When in the kitchen in summer you must make as few movements as possible. It becomes a study in conciseness: you must chop your carrots not using your whole arm as you might do in winter but using a kind of gliding, circular motion with your wrist and some backbone provided by your forearm. You must move from your cutting board to the stovetop with the least number of pivots possible, and when there must stir like an oarswoman: once, twice, three times lifting from the bottom, getting everything as fully churned as you can because anything beyond that will have you sweating. Conciseness. Create as little extra heat as you can. You must remember this as you pluck mint leaves, must slice with forefinger and thumb flush against the stem -- must make a clean cut of the leaf entire.

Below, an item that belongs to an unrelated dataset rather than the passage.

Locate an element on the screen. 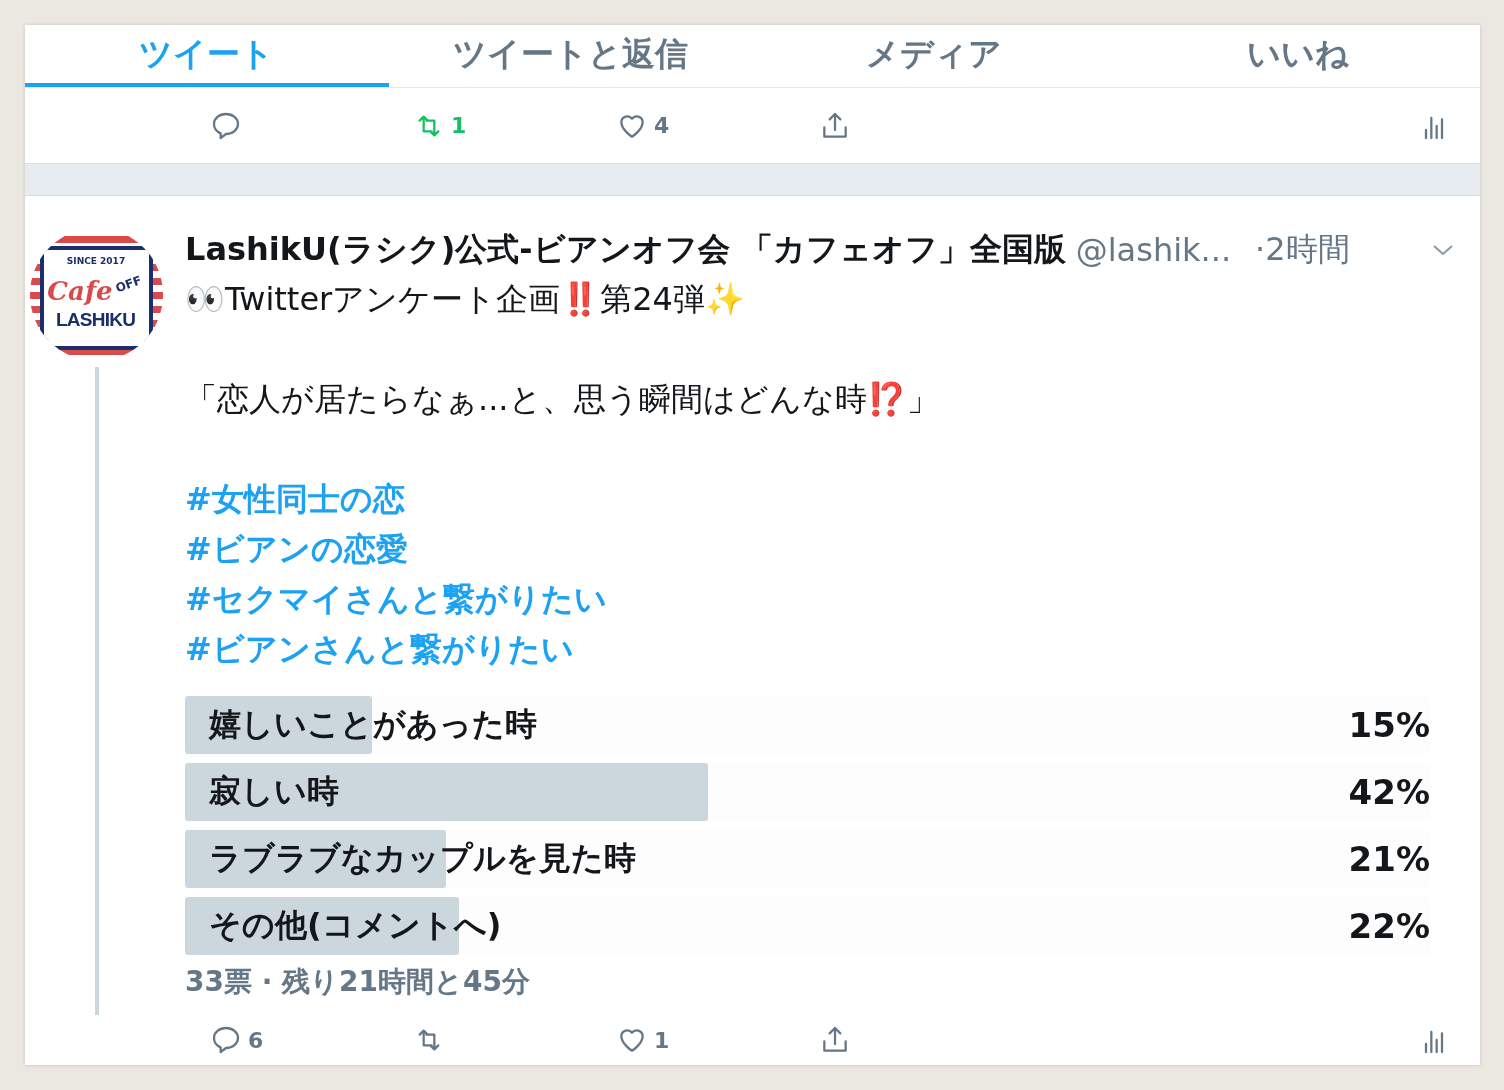  hashtag-link: #ビアンの恋愛 is located at coordinates (296, 549).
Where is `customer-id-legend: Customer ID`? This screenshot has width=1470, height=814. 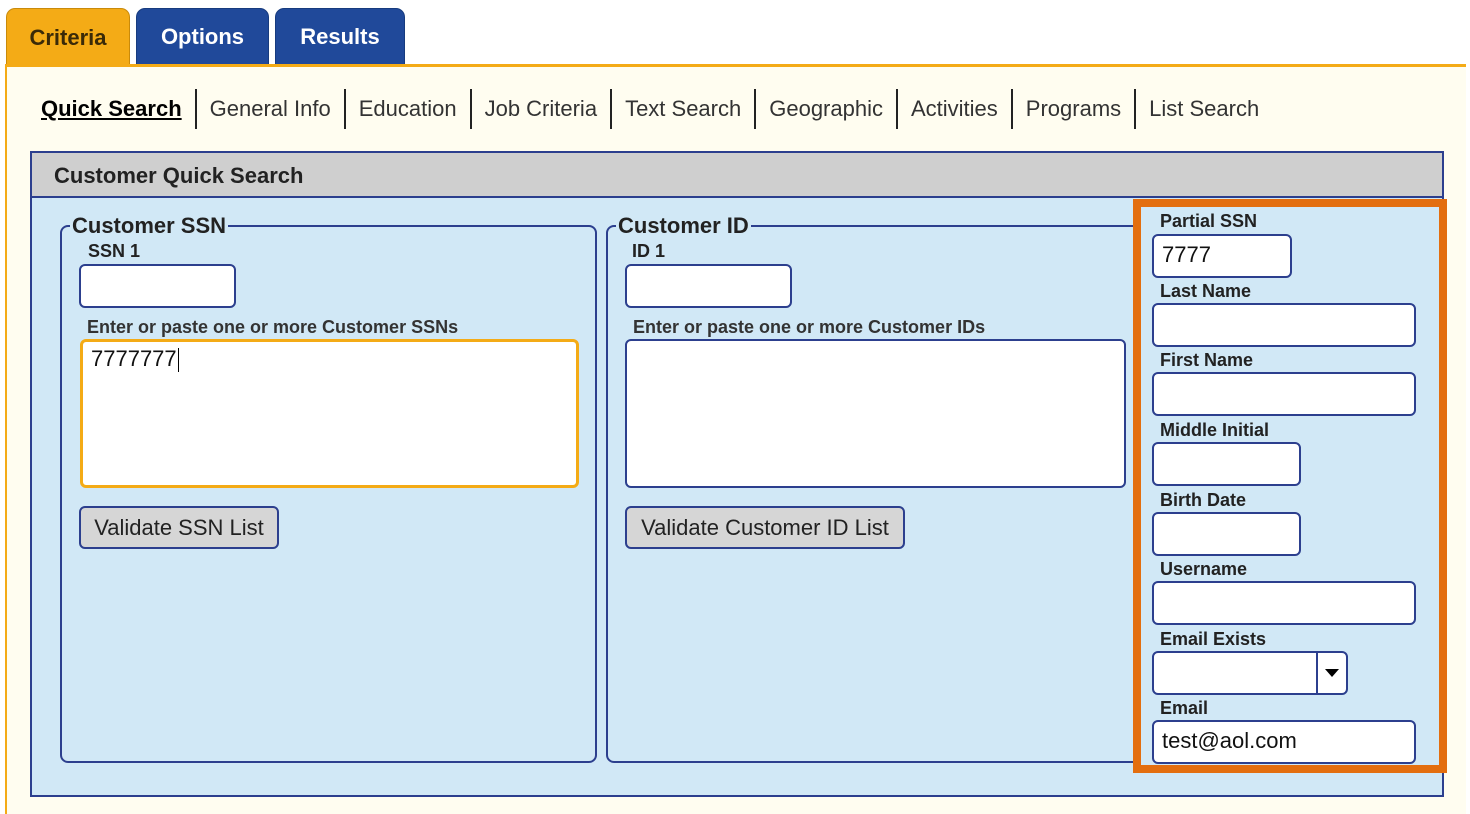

You have tried to explain this heat many times many times to people not from here. The words always twist coming out of your mouth and you end up saying something like "The heat in the summer gets to you, it gets in your head," or, "People act different in summer." What you really meant to say is that the heat is violent. It mounts a sunup-to-sundown offensive, it descends from above and rises from where it has seeped into the asphalt and it traps you in the middle. It makes everyone move with a languidness that in this East Coast shrine to efficiency they would not otherwise indulge, but it traps that excess energy somewhere else, builds it up like steam in pockets all over your body.

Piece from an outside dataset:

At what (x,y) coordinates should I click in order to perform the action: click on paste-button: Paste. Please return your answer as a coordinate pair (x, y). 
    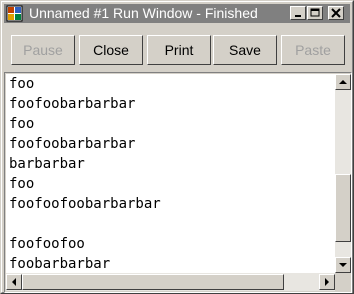
    Looking at the image, I should click on (313, 50).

You will find yourself adding more chiles, more hot sauce, more heat to everything you make. Whole jalapenos disappear into otherwise sensible and subtle Spanish tortillas; heaping tablespoons of red pepper flakes into mild carrot and ginger soup. What you reserve in your movements must explode outward in flavor -- to match that slow and stabbing heat.


Sunday, March 12, 2017

two perfectly fried eggs are an exquisite thing; or, breakfast nostalgia

I'm careful now to follow all the steps you showed me before. Only a little fat in the pan, low flame (you in your rigid cooking philosophies refuse anything higher, get that obstinate look when I tell you you wouldn't like anything fried done over anything less than a hellfire-hot flame). Eggs cracked in such a way as to evenly fill both halves of the pan. Ying-and-yangs. A lid to nestle them, their whites spitting and hitting the top. The heat turned off just as their great yellow eyes begin to grow cloudy. I must admit that in some things I am too impatient -- I'd rather risk scorching the egg bottoms to have the yolks done faster -- but you tell me this is wrong with a solemnity and offended air generally reserved for priests describing mortal sins. You have to turn off the flame and let them sit you tell me, let the heat that has collected in the pan cook the yolks a little longer because (and this might be the most important part of your egg philosophy) there exists only one correct yolk texture, and that is thick-runny. Thin-runny looks like bile and if you wanted a hard yolk you might as well have boiled it. After two, three minutes you lift the lid and I always had to admit, still do admit when I do it myself, that the eggs are perfect. My pride forces me to say that it's not that I couldn't fry an egg myself before I met you -- of course  I could fry an egg, but they weren't perhaps very visually pleasing specimens or of consistent quality. And so when you tell me you can't cook I always think of the eggs, the unwavering attention you pay them, your engineer's love of process. How you go in every time so sure that following each step to the letter will lead to a perfect egg, and how each time it does. Your kind of structural, analytical vision turns a humble egg into its best self. How could I not love you for that? How could I not miss you terribly when I sit in a cold DC kitchen to eat two perfectly fried eggs by myself.